Copy the rows exactly, starting with the line that contains "Quote from: 3ds" and continuing through the last row, both ends included.

────────────────────

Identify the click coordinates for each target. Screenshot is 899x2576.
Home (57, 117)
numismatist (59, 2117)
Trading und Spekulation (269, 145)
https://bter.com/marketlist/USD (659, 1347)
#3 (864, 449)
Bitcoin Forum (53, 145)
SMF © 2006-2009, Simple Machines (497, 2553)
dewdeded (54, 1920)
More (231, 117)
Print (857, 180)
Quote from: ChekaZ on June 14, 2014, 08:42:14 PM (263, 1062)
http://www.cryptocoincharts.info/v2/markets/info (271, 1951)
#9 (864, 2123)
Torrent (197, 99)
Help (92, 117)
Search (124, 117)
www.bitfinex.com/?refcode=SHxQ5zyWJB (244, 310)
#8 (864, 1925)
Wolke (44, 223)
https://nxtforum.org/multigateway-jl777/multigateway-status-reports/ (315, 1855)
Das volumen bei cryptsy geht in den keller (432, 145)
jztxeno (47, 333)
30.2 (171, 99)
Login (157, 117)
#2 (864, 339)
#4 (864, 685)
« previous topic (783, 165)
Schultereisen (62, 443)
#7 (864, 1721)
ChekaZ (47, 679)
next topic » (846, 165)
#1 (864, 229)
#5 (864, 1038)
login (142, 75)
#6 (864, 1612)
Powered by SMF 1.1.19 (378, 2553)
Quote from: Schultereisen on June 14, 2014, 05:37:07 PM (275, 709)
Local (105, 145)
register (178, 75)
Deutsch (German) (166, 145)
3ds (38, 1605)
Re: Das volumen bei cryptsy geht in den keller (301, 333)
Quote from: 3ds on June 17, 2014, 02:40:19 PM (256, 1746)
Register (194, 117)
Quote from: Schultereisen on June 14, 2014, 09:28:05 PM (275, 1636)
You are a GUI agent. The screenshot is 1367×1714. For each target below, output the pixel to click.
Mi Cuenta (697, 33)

────────────────────

## [SOLUTION BELOW]
Quote from: 3ds on June 17, 2014, 02:40:19 PM (256, 1746)
Register (194, 117)
Quote from: Schultereisen on June 14, 2014, 09:28:05 PM (275, 1636)
You are a GUI agent. The screenshot is 1367×1714. For each target below, output the pixel to click.
Mi Cuenta (697, 33)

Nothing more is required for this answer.